HAVING been a strong supporter of the alternative East-West model, I am understandably disappointed that Ministers didn’t grasp the overdue chance to overhaul local government in North Yorkshire and York with a once in a generation opportunity to fix decades-old failures.
I would like to be very clear that the decision to keep City of York Council in its current form should not be seen as an endorsement.
How could it be? Having been the subject of two (out of a total of five issued to upper tier councils since 2016) Public Interest Reports in recent years, which did not initiate any change or reforms to fix the errors highlighted, the council remains unfit for purpose.
Officers and the councillors serving on the governing executive continue to betray local residents as long as they turn a blind eye to these failures.

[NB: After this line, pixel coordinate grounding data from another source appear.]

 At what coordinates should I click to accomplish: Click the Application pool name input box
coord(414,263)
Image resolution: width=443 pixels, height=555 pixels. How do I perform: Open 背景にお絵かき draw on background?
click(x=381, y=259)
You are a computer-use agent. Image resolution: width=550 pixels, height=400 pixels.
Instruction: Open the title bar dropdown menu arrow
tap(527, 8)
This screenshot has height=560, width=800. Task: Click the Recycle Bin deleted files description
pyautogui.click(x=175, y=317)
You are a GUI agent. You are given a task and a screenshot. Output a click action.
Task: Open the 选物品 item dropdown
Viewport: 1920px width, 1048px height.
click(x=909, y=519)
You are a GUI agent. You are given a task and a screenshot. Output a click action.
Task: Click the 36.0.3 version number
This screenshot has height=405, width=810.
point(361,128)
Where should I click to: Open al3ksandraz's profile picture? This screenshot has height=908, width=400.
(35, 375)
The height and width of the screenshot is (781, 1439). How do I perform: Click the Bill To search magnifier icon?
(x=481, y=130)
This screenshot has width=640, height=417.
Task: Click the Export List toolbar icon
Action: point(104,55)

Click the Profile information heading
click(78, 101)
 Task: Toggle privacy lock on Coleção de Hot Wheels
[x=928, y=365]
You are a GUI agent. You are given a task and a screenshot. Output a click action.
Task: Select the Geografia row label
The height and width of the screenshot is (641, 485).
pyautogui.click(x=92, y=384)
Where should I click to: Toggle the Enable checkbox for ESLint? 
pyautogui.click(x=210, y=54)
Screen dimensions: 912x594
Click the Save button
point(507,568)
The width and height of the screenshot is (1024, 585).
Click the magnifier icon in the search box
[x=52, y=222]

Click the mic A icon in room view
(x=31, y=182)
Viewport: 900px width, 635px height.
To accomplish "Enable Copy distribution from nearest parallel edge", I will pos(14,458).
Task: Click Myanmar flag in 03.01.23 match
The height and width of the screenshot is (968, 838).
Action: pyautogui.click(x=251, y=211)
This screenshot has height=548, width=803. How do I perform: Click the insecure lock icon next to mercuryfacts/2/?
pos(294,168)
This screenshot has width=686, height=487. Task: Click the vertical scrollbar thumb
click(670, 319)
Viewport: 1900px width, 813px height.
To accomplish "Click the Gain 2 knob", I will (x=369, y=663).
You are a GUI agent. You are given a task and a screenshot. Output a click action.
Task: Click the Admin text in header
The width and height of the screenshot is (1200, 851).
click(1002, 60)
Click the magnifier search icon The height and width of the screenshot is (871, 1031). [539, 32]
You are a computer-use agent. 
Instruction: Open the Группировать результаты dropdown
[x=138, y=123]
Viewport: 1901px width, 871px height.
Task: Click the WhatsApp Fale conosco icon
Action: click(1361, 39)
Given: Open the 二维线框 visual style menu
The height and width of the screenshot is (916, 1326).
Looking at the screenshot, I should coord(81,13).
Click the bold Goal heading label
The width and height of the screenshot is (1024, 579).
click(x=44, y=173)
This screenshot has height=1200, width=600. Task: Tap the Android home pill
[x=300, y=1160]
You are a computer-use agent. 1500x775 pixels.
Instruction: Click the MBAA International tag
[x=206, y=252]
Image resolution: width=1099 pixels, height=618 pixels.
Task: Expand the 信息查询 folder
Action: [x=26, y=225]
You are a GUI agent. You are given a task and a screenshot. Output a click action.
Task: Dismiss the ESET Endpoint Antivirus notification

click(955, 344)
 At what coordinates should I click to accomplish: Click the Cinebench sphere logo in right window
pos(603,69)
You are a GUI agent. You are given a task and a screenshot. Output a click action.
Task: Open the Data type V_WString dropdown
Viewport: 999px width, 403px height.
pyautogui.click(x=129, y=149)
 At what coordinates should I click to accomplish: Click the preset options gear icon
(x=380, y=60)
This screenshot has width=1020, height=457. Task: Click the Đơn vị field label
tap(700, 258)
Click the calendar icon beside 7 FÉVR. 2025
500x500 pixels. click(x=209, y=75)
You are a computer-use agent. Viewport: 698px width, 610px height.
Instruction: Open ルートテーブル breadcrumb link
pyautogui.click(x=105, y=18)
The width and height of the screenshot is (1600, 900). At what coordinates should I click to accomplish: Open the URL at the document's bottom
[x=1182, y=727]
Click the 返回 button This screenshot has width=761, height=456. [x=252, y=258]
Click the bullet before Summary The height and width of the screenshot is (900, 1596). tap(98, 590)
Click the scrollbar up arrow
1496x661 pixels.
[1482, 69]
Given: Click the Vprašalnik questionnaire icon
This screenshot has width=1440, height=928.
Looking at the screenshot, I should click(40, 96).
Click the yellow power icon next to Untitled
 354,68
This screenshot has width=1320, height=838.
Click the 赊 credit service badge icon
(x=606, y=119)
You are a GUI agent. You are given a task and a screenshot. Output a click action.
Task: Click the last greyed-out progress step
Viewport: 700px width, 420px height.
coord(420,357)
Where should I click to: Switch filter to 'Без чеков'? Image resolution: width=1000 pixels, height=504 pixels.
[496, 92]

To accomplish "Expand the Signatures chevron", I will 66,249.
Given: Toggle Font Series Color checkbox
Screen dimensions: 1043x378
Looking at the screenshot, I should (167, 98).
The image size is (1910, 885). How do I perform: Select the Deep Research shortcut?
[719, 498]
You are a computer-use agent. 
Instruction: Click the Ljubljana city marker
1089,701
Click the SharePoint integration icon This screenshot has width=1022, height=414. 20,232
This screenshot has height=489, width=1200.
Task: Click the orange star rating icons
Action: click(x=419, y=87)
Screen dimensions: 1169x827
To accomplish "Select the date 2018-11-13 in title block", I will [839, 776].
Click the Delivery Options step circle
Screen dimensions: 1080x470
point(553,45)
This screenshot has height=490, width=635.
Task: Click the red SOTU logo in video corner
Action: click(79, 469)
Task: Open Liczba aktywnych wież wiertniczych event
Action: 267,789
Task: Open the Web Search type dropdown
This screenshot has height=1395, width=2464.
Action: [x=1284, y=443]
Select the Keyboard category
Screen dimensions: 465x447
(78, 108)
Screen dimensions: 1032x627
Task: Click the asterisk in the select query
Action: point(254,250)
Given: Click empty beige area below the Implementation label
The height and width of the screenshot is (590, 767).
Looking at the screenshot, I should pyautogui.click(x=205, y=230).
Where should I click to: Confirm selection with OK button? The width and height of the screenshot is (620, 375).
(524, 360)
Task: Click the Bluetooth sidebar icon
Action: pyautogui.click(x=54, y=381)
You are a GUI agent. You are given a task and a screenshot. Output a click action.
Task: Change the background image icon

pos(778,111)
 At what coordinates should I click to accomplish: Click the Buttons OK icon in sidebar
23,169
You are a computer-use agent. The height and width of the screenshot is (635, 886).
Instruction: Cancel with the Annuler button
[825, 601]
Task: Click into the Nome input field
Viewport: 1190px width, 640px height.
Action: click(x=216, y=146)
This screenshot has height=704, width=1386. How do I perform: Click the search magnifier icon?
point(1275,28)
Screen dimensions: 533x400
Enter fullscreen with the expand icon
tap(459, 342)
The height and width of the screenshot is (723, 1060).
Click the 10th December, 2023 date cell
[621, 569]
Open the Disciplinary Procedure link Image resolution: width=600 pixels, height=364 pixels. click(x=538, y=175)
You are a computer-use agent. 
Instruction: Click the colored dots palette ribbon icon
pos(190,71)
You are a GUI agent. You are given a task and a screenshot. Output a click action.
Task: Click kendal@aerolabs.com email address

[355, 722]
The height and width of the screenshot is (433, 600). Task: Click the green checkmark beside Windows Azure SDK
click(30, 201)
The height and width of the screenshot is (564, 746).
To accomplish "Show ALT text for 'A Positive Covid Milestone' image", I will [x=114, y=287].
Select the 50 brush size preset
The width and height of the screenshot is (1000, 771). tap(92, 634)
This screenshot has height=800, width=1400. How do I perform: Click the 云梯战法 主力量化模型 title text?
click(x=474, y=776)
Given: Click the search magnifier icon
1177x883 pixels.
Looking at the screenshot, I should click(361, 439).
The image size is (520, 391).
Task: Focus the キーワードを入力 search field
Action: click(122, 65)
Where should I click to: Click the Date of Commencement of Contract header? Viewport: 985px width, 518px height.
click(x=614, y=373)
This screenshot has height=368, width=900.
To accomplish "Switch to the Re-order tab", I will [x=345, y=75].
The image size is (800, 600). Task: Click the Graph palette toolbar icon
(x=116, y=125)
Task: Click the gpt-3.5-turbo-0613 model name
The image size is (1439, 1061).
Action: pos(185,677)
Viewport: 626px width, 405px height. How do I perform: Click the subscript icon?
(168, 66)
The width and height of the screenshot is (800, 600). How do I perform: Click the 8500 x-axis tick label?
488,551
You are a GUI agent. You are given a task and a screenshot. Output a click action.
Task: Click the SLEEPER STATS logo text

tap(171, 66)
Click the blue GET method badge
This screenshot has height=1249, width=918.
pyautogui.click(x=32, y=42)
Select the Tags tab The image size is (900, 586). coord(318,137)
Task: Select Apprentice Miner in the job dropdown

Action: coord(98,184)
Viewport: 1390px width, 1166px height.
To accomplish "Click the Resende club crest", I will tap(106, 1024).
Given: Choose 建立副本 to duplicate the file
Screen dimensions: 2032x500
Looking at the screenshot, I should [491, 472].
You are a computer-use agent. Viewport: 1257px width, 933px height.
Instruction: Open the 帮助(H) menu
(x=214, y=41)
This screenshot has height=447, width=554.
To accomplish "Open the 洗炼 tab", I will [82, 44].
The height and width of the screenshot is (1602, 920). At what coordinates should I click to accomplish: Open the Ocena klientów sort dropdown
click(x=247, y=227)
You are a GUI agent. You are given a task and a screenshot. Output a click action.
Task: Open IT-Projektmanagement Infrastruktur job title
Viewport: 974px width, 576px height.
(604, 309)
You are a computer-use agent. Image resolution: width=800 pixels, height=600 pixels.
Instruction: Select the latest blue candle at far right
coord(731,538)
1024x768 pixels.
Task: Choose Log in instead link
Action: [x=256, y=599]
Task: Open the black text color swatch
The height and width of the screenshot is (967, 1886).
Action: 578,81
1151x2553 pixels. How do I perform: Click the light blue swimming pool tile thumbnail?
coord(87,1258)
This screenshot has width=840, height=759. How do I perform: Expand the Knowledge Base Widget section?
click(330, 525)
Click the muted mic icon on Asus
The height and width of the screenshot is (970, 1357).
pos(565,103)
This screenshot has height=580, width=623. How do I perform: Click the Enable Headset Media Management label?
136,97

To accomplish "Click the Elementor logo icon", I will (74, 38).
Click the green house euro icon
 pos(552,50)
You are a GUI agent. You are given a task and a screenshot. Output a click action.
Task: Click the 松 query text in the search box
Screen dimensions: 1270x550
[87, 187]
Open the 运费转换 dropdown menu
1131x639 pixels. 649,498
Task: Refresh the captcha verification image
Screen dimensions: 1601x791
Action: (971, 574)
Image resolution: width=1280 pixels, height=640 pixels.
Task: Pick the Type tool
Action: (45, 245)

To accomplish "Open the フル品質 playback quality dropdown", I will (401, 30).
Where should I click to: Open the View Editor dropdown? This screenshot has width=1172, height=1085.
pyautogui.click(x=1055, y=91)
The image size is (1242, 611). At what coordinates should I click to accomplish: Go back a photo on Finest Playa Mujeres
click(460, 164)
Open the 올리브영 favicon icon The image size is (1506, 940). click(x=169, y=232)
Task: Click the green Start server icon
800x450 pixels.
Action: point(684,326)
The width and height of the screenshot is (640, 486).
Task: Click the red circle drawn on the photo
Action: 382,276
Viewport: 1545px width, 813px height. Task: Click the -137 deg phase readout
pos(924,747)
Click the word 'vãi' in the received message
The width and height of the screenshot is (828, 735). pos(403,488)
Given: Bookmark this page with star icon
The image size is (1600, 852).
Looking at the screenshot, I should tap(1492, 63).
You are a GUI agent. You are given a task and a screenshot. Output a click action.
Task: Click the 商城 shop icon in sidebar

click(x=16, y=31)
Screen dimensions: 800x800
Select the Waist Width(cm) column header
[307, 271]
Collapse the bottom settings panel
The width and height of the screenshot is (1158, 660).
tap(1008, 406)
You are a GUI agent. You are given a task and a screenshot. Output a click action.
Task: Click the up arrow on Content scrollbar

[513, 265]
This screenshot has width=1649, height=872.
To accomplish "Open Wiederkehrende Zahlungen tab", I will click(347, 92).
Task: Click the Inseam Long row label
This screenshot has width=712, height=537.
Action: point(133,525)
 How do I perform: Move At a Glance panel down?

Furthermore, the arguments for East-West remain relevant and without any change City of York Council will always be too small to ever provide efficient service – in both delivery and cost.
This has never been more obvious than in recent weeks when face to face services continue to remain limited and green waste bins haven’t been collected for weeks under the excuse of coronavirus, whereas other local authorities have been able to adapt to these challenges by continuing to deliver front-line services.
I want to be clear that I love York and firmly believe it to be the greatest city in the world, but our local authority boundaries do not define us. York has a loud enough voice to have not feared joining with Ryedale, Selby, and Scarborough but the decision has now been made.
Focus now must be on improving City of York Council and ensuring it works for residents before looking ahead to the proposed devolution deal which has the potential to deliver jobs and major investment for our city. I will continue to lobby for what I think is best for York and putting my constituents at the forefront of every decision I make.
From: Peter Rickaby, West Park, Selby.
CAN ratepayers in Selby, Craven, Harrogate, Richmondshire and Ryedale areas, now to be amalgamated into one local government district, expect a reduction in CEOs and councillors, all in the interest of efficiency and cost savings? Or is it going to be one huge unmanageable, overstaffed, bureaucratic nightmare?